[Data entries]
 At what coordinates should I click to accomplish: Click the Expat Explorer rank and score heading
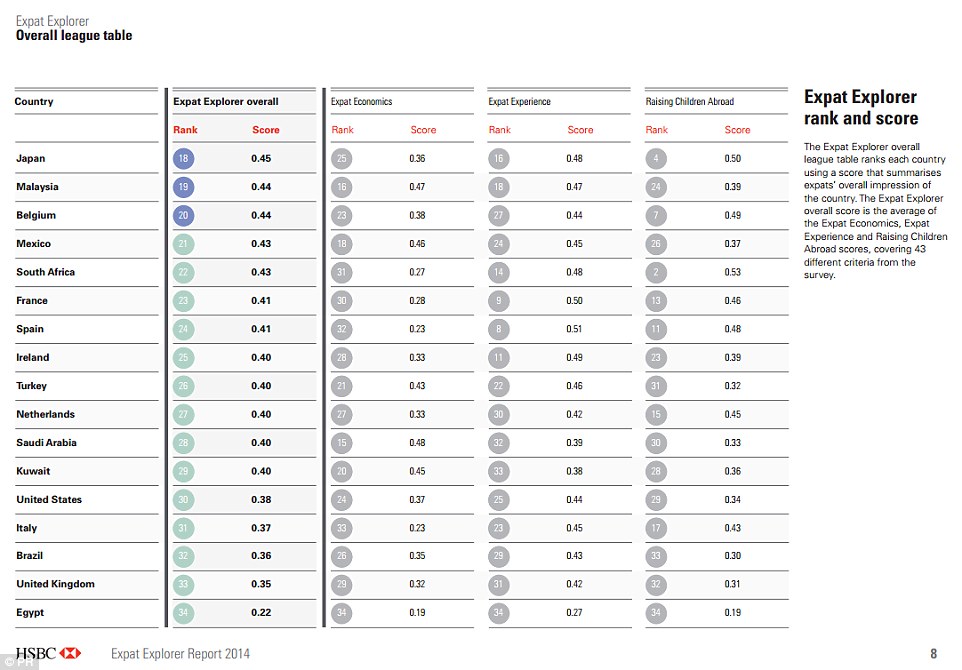point(860,108)
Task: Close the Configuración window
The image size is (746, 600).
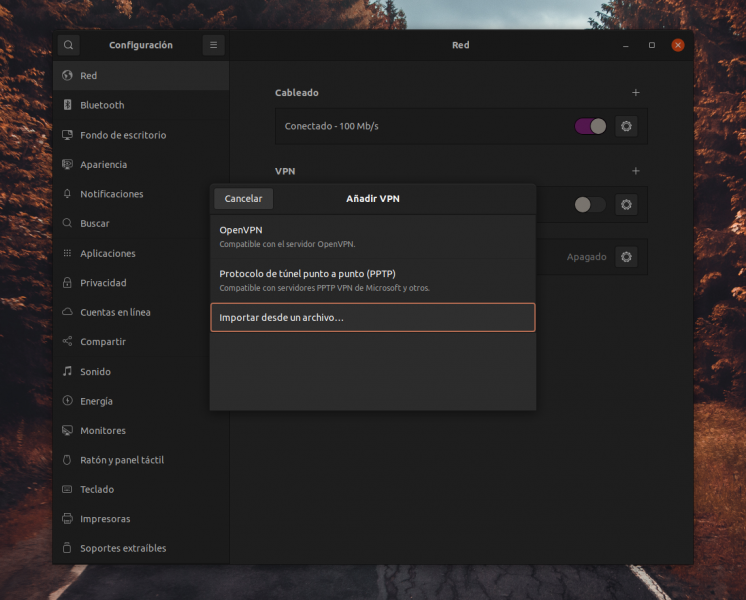Action: 678,45

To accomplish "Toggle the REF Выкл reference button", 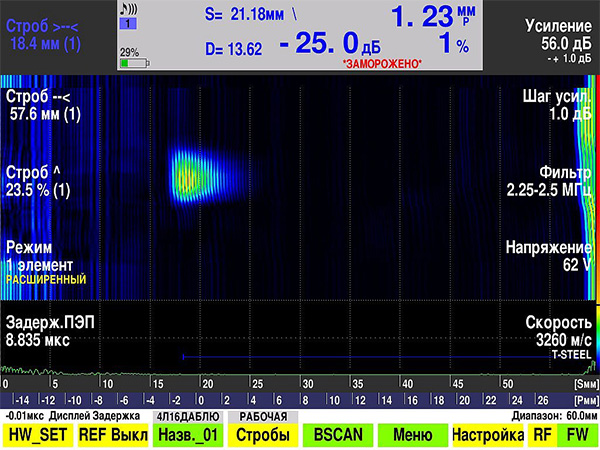I will [x=113, y=435].
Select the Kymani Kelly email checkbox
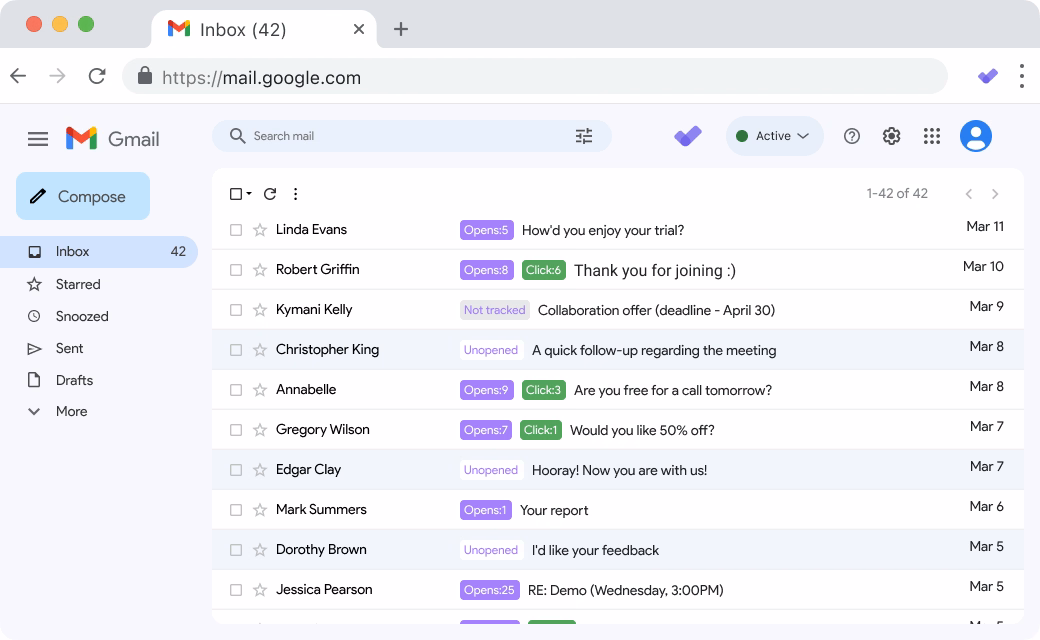The image size is (1040, 640). (236, 310)
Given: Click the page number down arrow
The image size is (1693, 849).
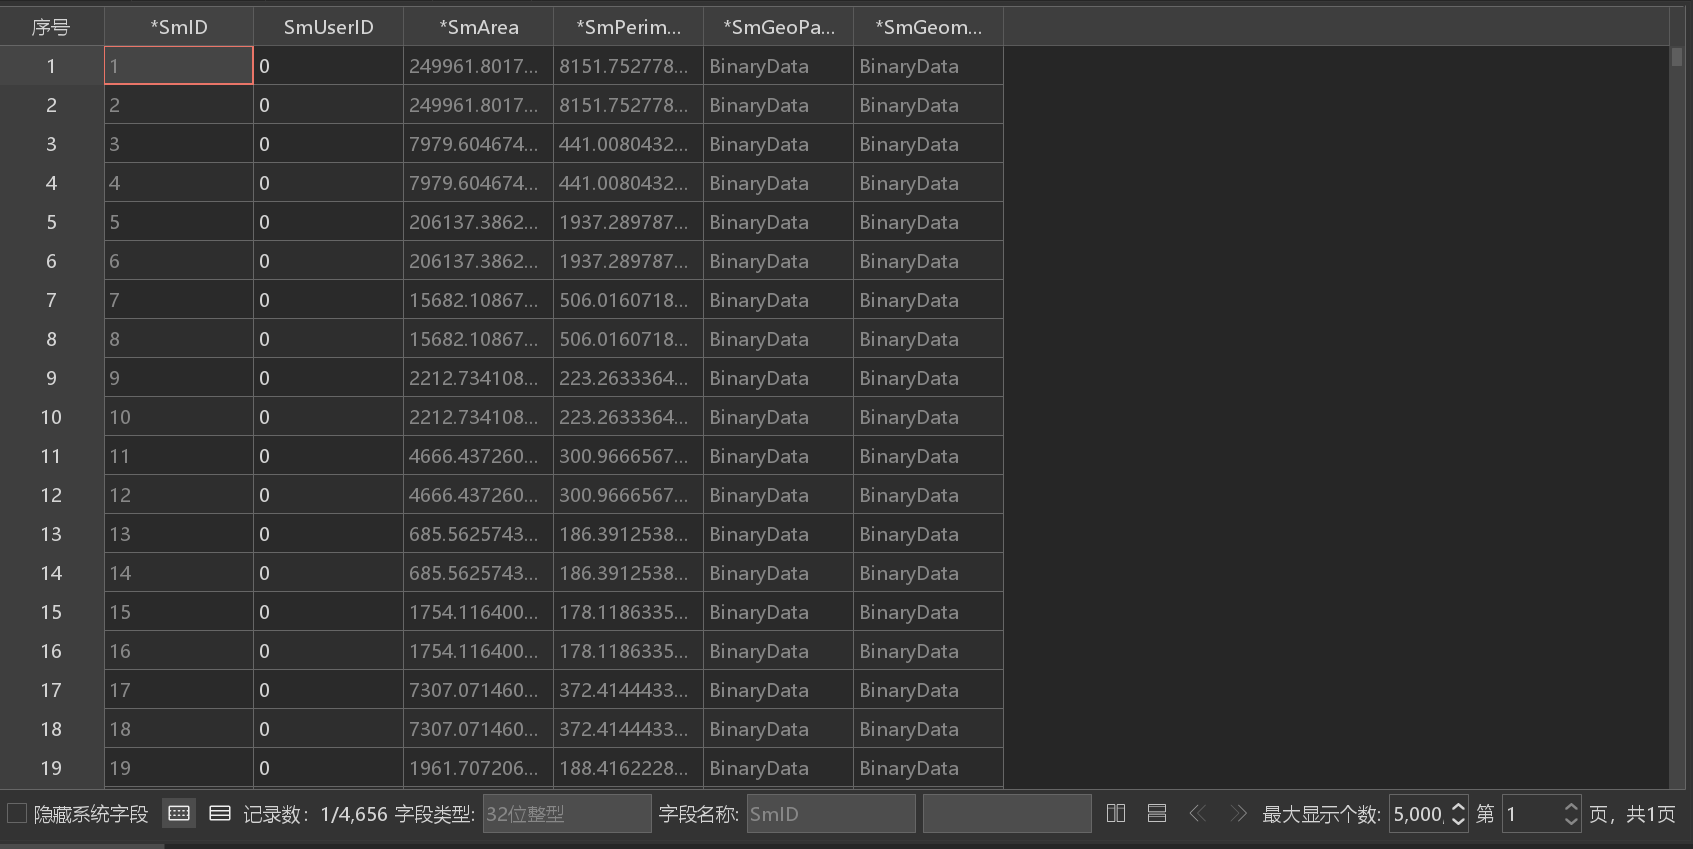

◆ Problem statement ◆
Starting at the line that contains "Given: Click the page number down arrow", reproduce exactly and only the lines through the end of the entries above, with the pictures excluded.

◆ Finished task ◆
Given: Click the page number down arrow
The image size is (1693, 849).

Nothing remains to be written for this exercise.